Task brief: Reproduce the records below line for line, without changing a character, and leave out the pictures.
· · · · · · ·
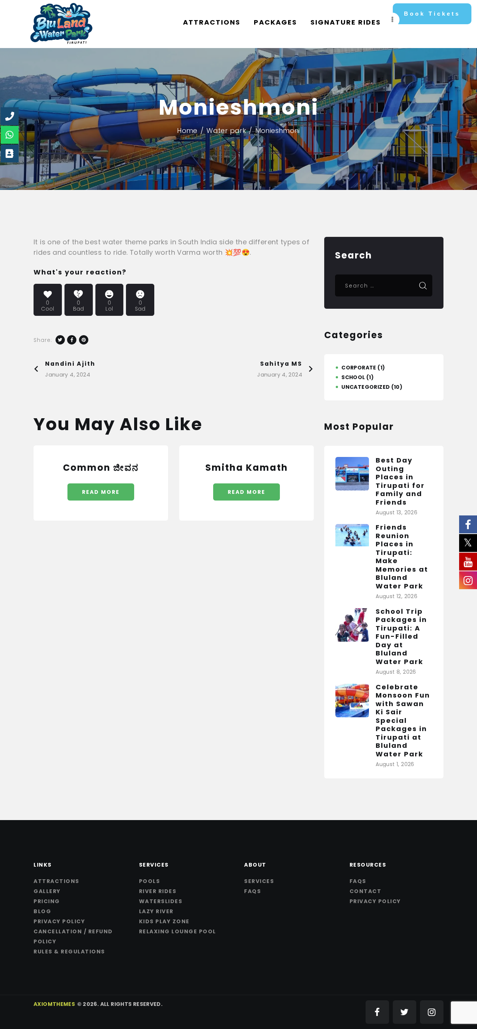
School (353, 377)
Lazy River (156, 911)
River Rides (158, 891)
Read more (101, 492)
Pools (149, 881)
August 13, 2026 (396, 512)
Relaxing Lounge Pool (177, 931)
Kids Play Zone (164, 921)
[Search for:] (383, 285)
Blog (42, 911)
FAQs (252, 891)
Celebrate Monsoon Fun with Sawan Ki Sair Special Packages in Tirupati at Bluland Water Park (403, 721)
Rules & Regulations (69, 951)
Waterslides (161, 901)
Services (259, 881)
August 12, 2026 (396, 596)
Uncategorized (365, 387)
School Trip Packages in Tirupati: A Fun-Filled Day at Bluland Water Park (401, 636)
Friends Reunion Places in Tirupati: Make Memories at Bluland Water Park (402, 556)
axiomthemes (54, 1004)
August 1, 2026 (395, 764)
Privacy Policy (59, 921)
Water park (226, 130)
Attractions (56, 881)
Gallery (47, 891)
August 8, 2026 (396, 672)
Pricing (47, 901)
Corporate (358, 367)
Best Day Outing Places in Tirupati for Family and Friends (400, 481)
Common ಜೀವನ (101, 468)
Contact (366, 891)
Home (187, 130)
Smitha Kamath (246, 468)
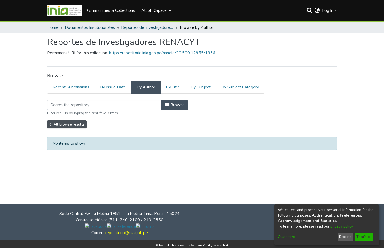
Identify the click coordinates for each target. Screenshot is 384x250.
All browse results (68, 124)
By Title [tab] (173, 87)
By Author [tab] (146, 87)
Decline (345, 236)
· · · · · · ·
Output below:
School (353, 377)
Lazy River (156, 911)
River Rides (158, 891)
Read more (101, 492)
Pools (149, 881)
August 13, 2026 (396, 512)
Relaxing Lounge Pool (177, 931)
Kids Play Zone (164, 921)
[Search for:] (383, 285)
Blog (42, 911)
FAQs (252, 891)
Celebrate Monsoon Fun with Sawan Ki Sair Special Packages in Tirupati at Bluland Water Park (403, 721)
Rules & Regulations (69, 951)
Waterslides (161, 901)
Services (259, 881)
August 12, 2026 (396, 596)
Uncategorized (365, 387)
School Trip Packages in Tirupati: A Fun-Filled Day at Bluland Water Park (401, 636)
Friends Reunion Places in Tirupati: Make Memories at Bluland Water Park (402, 556)
axiomthemes (54, 1004)
August 1, 2026 (395, 764)
Privacy Policy (59, 921)
Water park (226, 130)
Attractions (56, 881)
Gallery (47, 891)
August 8, 2026 (396, 672)
Pricing (47, 901)
Corporate (358, 367)
Best Day Outing Places in Tirupati for Family and Friends (400, 481)
Common ಜೀವನ (101, 468)
Contact (366, 891)
Home (187, 130)
Smitha Kamath (246, 468)
Identify the click coordinates for each target. Screenshot is 384x250.
All browse results (68, 124)
By Title [tab] (173, 87)
By Author [tab] (146, 87)
Decline (345, 236)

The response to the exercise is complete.